これを聞いた人は、よっぽどのひねくれ者でない限り、とにかく陸に沿って南に向かうと思う。すると左手のほうに川が現れるので、そこを遡っていくか、あるいは付近に上陸して少し歩くと、テドンの村が見つかる。そのときの時間帯が、ちょうど夜なのだ。
夜のテドンに辿り着いたプレイヤーは、村を色々と見て回った後で、
*「ダメージも食らってるし
長旅に なりそうだから
宿屋に泊まっておくかな。
といった感じで何の気なしに宿泊するかもしれない。しかし、夜が明けてみれば無人の宿屋に無人の村。
*「ぎゃぁぁぁあああああ!
と、上手くいけばこうなるわけだ。つまり、ルーラで時間が昼になるのも、ポルトガからテドンに向かうとちょうど夜になるのも、この演出のために意図されたものなのではないだろうか。この点はリメイク版でも全く同じなので、どうもそんな気がする。
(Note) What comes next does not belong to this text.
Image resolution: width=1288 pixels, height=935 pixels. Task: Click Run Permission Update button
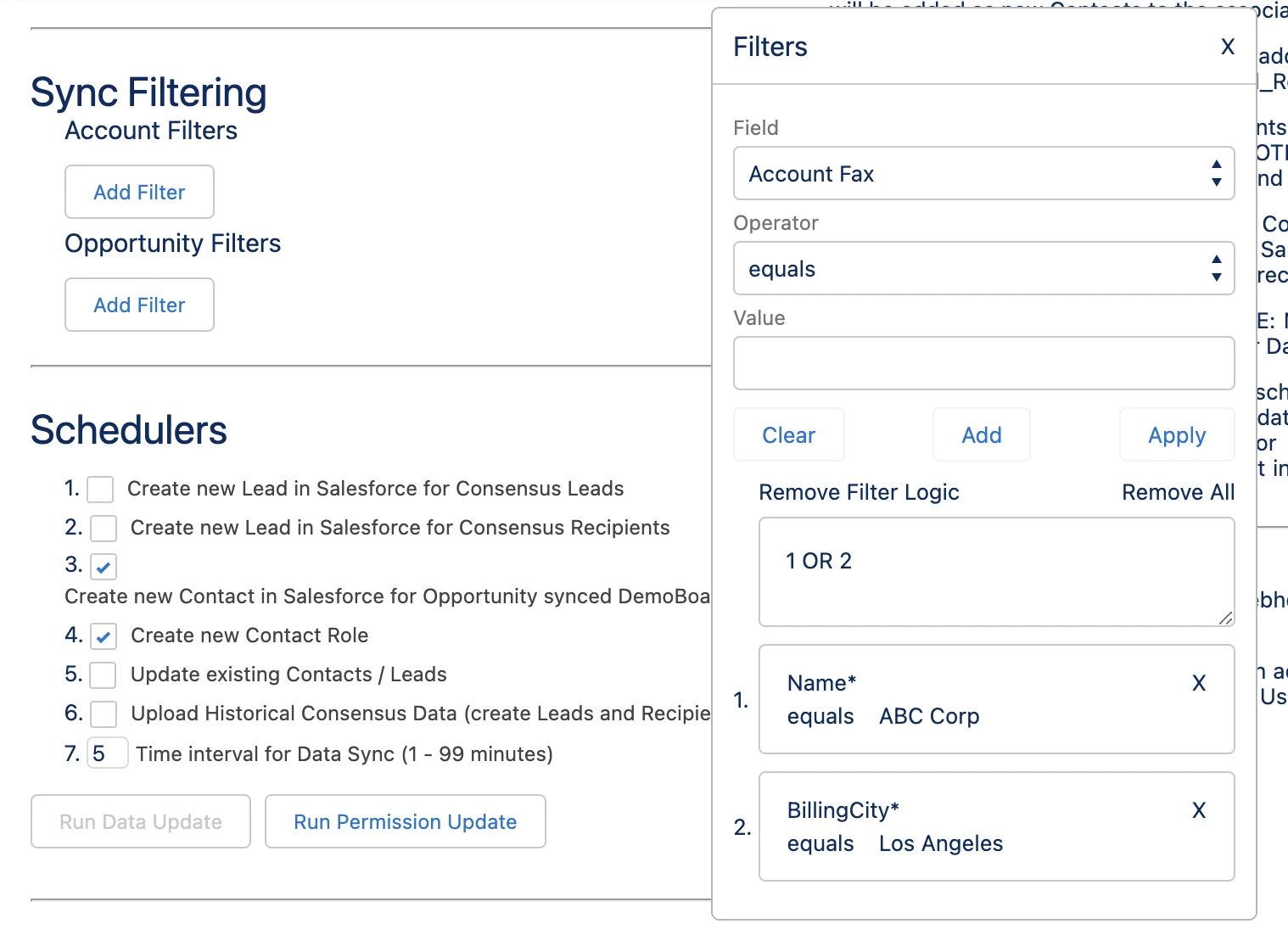405,822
ただ、あくまで上手くいけばの話で、成功するか否かはプレイヤーの行動に大きく左右される。実際の成功率がどれくらいなのかも分からない。この辺りは、これ見よがしな演出をしないドラクエらしさが出ている。
■テドンとBGM
リメイク版3では、テドンに泊まり目が覚めると、BGMが全滅時のおどろおどろしいものに変わる。それが一層恐怖を引き立てるわけだが、FC版ではそのような演出がない。
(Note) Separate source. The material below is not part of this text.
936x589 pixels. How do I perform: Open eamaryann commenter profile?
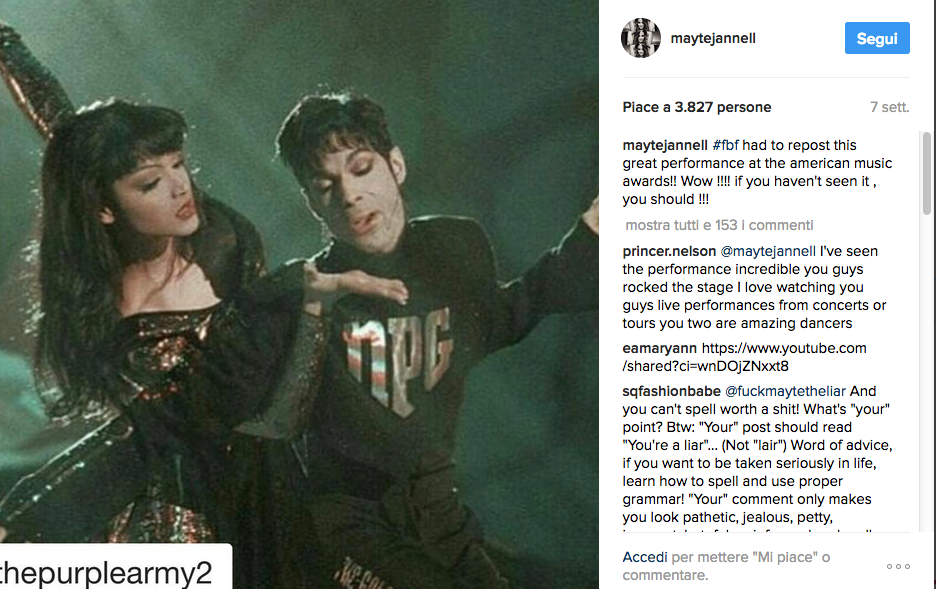pyautogui.click(x=660, y=348)
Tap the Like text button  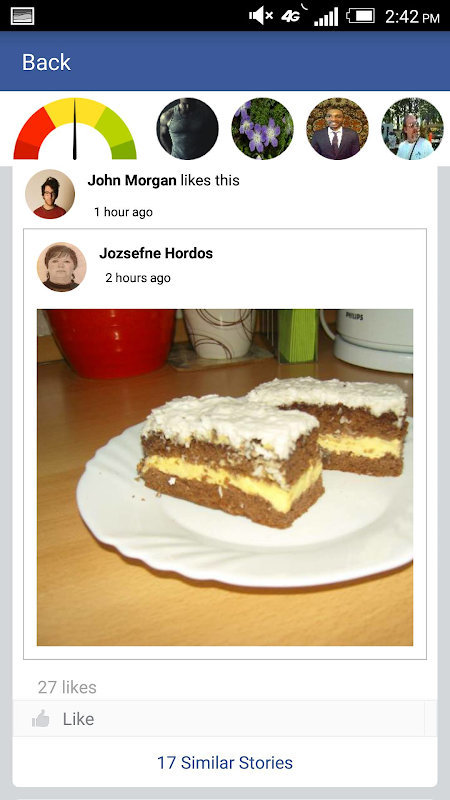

オープニングを削らなければならないくらい容量制限に悩まされたらしいFC版だから、新しいBGMを入れる余裕などなかったことは分かる。しかし、それならばあえて無音にするという演出はできなかったのだろうか。ちょうど、FC版4第二章の最後のように。あの演出は、無音というのものが怖い曲が流れるより怖い場合があることを教えてくれる。
もしかして、BGMを流さないことで余計に容量を食ってしまうことがあるのだろうか。 いや、よく考えたら、恐ろしい状況下であるにも拘らず、普段どおりの明るいBGMが鳴っているというのも、それはそれで不気味である。こっちの怖さを狙ったのかもしれない。
■おわりに
容量の少ない中で色々と楽しませてくれる昔のゲームには、今のゲームにはない良さがありますな(我ながら爺くさいな……)。
★追記(10/11/20)
よく思い返してみると、FC版にも全滅の曲がありましたね。嘘ばっか書いてすみません。